### Task description
Below are the entries; give again exactly the lines from the one mentioning "Click the Program path input field" through the one mentioning "The image size is (844, 457).", inclusive.

___ The data

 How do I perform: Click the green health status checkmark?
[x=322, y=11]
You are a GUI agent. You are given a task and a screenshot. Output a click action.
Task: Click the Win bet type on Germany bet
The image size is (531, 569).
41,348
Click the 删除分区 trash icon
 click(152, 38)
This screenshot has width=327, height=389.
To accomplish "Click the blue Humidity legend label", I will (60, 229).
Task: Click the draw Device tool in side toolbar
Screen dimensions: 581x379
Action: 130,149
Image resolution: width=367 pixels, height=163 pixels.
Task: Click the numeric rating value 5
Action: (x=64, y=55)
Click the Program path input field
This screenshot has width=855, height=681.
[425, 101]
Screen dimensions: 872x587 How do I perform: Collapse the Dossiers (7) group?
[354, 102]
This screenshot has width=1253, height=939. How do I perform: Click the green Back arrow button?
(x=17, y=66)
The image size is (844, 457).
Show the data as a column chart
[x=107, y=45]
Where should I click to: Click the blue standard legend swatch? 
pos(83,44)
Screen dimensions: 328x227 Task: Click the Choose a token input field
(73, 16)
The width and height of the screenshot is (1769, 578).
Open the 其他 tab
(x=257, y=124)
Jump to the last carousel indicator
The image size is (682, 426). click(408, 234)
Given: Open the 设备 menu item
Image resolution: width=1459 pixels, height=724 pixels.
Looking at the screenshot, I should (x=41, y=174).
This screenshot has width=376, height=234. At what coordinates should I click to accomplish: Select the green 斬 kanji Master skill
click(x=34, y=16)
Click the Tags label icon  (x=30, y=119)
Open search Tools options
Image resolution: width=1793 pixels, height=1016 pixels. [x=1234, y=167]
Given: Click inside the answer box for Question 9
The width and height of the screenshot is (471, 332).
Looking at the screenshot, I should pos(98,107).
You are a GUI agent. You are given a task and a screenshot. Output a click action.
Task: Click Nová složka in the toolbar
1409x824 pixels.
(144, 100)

______

### Reply
Click the Program path input field
This screenshot has width=855, height=681.
[425, 101]
Screen dimensions: 872x587 How do I perform: Collapse the Dossiers (7) group?
[354, 102]
This screenshot has width=1253, height=939. How do I perform: Click the green Back arrow button?
(x=17, y=66)
The image size is (844, 457).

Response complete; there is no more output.